### PROBLEM STATEMENT
Leaving out every picture, quote the data below exactly as it appears.

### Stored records
◆ ◆ ◆ ◆

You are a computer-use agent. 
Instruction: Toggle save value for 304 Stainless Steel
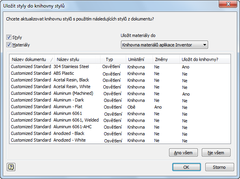tap(186, 67)
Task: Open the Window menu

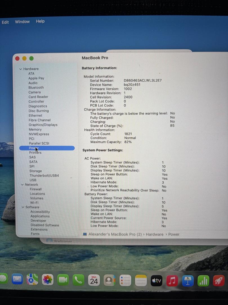Action: click(22, 22)
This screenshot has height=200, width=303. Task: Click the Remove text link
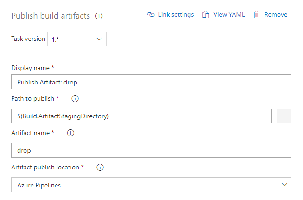(x=276, y=15)
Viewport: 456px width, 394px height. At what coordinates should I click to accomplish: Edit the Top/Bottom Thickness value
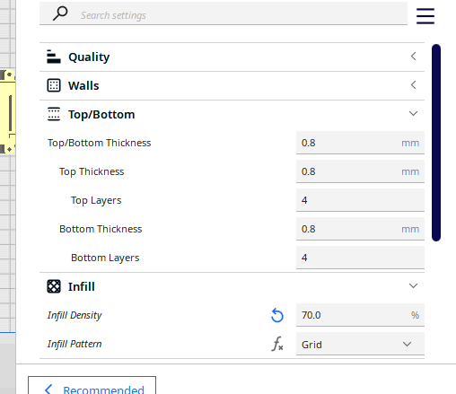click(x=360, y=143)
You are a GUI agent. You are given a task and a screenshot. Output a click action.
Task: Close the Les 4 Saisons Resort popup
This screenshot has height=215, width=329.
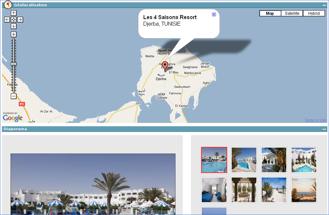click(x=214, y=14)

◆ ◆ ◆ ◆

### THE ANSWER
You are a computer-use agent. 
Instruction: Toggle save value for 304 Stainless Steel
tap(186, 67)
Task: Open the Window menu

Action: click(22, 22)
This screenshot has height=200, width=303. Task: Click the Remove text link
(x=276, y=15)
Viewport: 456px width, 394px height. At what coordinates should I click to accomplish: Edit the Top/Bottom Thickness value
click(x=360, y=143)
You are a GUI agent. You are given a task and a screenshot. Output a click action.
Task: Close the Les 4 Saisons Resort popup
This screenshot has height=215, width=329.
click(x=214, y=14)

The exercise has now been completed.